As they walked, Xavi delivered a version of the presentation he’d done in class. “The greatest impediment to online commerce is that the modern consumer is afraid to input bank details on a website. Both sides — sales point and client — want to do business. But they need a secure way to take the next step. That is where Wildfire comes in: a new form of money, for all transactions conducted on the information superhighway.
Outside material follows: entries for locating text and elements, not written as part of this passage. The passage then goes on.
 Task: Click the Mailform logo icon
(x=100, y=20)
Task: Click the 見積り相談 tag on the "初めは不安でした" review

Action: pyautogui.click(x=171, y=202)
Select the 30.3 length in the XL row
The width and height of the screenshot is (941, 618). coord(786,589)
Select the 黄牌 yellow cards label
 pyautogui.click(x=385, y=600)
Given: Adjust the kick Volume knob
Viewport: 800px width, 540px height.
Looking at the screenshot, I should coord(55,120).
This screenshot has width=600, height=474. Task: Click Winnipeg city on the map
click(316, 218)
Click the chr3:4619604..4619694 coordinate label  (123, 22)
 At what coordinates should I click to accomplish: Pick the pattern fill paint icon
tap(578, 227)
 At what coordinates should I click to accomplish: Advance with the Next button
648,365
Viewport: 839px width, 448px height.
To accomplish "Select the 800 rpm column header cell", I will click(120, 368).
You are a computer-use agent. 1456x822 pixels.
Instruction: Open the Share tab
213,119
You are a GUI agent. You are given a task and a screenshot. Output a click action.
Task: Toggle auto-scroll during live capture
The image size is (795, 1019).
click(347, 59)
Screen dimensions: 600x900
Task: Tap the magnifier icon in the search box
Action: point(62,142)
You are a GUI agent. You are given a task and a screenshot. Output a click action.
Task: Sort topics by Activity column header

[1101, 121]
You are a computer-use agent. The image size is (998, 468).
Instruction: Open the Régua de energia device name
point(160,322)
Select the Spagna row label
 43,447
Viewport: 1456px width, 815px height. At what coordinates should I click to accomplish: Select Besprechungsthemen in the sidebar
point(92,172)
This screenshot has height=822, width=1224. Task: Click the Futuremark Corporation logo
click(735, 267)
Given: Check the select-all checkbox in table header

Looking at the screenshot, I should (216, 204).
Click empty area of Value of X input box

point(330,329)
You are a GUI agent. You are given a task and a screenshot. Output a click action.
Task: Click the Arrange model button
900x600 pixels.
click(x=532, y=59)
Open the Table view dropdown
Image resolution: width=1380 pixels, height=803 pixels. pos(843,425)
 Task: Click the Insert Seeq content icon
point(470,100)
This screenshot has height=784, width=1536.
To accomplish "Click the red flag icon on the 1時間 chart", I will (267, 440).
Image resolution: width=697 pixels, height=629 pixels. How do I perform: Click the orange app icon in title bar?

You send a credit-card payment to Wildfire, mail a check or bank order, and in exchange you get tokens redeemable with cooperating businesses on the World Wide Web. Consumers get security and vendors get income. Furthermore, Wildfire tokens offer protection against instability in the world. You are safe from currency fluctuations, from government irresponsibility in monetary policy, from devaluations. Keeping money in the currency of the country where you happen to be born makes no sense in today’s globalized world. We need a virtual currency for a virtual future: Wildfire.”
“Xavi!”
“What?”
“That sounds like an actual idea.”
“Yes, of course.”
“How did you come up with that?”
“You like it?”
“I mean, I don’t know anything. But it sounds insanely great.”
He laughed shyly.
Tooly — calibrating her effect on him — considered commending him even more lavishly, or kissing his cheek, or saying they must go into business together. She inhaled the bracing air. “I always wanted a hand muff, like in those glamorous movies about the tsars,” she said, then unglamorously lost her balance and snatched his arm to steady herself. She held it all the way to the corner of 115th Street. Outside the building, she handed him the leash and pushed away, skating down the frosty sidewalk in alternating black streaks. “Are you staying in the city through Christmas and New Year’s?” she shouted.